Notably, several challenges remain to be addressed before these studies can be translated into clinical applications. Firstly, due to the complexity of the TME, the exact mechanisms of different miRNAs in different cell types in the TME remain largely unknown [285]. To select the optimal targets, a deeper understanding of the role of each specific miRNA in all immune cell subpopulations and their complete regulatory networks is essential. Additionally, given that naked miRNAs have a short half-life in vivo and are easily degraded, there is an urgent need to identify a safe, effective, and targeted vector to protect the miRNAs and ensure their delivery to the intended sites [286].

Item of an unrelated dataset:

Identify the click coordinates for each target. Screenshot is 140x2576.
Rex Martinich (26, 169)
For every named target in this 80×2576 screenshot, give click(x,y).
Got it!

In conclusion, this review describes the communication mechanisms of miRNAs between the TME and GC tumor cells. Dysregulated miRNAs are found in both non-tumor and tumor cells within the TME, emphasizing the key role played by the TME and miRNAs in the development and metastasis of cancer. While their exact mechanism of action is still being investigated, several miRNAs have emerged as potential therapeutic targets and GC biomarkers. Exploring and studying the regulatory effects of naturally derived drugs on the TME at the miRNA level holds promise, especially considering the polygenic targeting of miRNAs and the anticancer effects of natural drugs on various types of mesenchymal stromal cells within the TME.